Description: LambdaVision has developed a protein-based artificial retina to restore vision to the millions of people blinded by retinal degenerative diseases, including retinitis pigmentosa and age-related macular degeneration. The implants are manufactured using a layer-by-layer (LBL) assembly technique, in which alternating layers of the light-activated protein, bacteriorhodopsin, and a polycation binder are sequentially deposited onto an ion-permeable film. Preclinical evaluation of the technology demonstrated the ability to stimulate degenerated retinal tissue and safely insert the implant into the subretinal space of animal models. However, the outcome of these efforts is dependent on the quality of the LBL-assembled artificial retinas. We have observed that the terrestrial LBL approach is influenced by gravity, in which sedimentation and gradients of solutions interfere with homogeneity and quality of the multilayered films. Our expectation is that manufacturing in a microgravity environment will improve the quality, stability, and performance of the artificial retinas. In collaboration with Space Tango, LambdaVision has completed a series of microgravity experiments that have established a foundation for producing artificial retinas using a low-Earth orbit platform. In this Phase II-E proposal, we will utilize terrestrial-based research efforts to achieve, (1) the completion of an LBL manufacturing device with improved fluidic parameters and material selection, (2) an implemented UV-C sterilization method that will be used to reduce bioburden of solutions for long-term use on orbit, (3) a refinement of confocal microscopy techniques to quantify the light-induced proton gradients of the artificial retinas, and (4) the development of a method to estimate protein loading across the films using high-resolution imaging spectroscopy. This Phase II-E proposal represents critical research and development activities that will ensure the success of future missions on the ISS.

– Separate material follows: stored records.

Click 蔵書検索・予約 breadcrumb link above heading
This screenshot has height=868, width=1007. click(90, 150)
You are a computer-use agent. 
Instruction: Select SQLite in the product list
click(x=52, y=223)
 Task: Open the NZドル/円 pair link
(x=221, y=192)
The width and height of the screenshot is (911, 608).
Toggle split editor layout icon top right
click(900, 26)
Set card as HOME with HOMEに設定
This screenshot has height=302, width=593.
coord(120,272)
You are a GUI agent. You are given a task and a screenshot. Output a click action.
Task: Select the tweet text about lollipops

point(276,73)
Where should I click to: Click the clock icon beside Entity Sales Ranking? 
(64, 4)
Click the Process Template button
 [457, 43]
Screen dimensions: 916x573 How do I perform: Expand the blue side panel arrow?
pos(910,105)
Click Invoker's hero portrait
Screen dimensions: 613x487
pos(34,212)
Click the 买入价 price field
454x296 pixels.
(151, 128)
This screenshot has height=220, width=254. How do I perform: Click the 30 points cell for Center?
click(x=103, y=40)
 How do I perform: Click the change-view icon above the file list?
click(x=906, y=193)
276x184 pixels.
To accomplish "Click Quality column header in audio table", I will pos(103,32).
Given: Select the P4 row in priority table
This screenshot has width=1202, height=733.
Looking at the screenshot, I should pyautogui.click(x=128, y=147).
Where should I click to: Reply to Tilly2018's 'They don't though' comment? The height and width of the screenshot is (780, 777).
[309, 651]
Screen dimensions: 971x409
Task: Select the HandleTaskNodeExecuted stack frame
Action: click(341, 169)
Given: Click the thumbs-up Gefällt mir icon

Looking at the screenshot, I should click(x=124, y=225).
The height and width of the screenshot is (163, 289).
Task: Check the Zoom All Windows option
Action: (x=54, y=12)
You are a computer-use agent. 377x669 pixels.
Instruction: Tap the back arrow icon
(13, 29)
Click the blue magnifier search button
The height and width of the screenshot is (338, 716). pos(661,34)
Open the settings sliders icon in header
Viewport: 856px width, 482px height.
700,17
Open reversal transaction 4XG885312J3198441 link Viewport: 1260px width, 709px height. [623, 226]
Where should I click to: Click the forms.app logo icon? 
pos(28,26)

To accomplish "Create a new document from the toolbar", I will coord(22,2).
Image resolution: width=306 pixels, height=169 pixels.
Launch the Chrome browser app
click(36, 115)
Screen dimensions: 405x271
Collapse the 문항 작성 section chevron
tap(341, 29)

Benefits: This Phase II-E SBIR establishes the capabilities required to support LEO commercialization of protein-based artificial retinas. The artificial retina is intended to treat patients with retinal degeneration, a leading cause of blindness for millions around the globe. The work outlined will support a new sector in the LEO economy, which utilizes the impact of microgravity on physical systems to improve current production methods for patient therapies.

An enhanced layer-by-layer manufacturing process can improve the homogeneity, orientation, and stability of multilayered thin films for broad applications, including artificial retinas, photovoltaic cells, chemical sensors, drug delivery systems, and tissue engineering. Efficient ordering of biomaterials is of interest to scientists with technologies across therapeutic and biomedical sectors.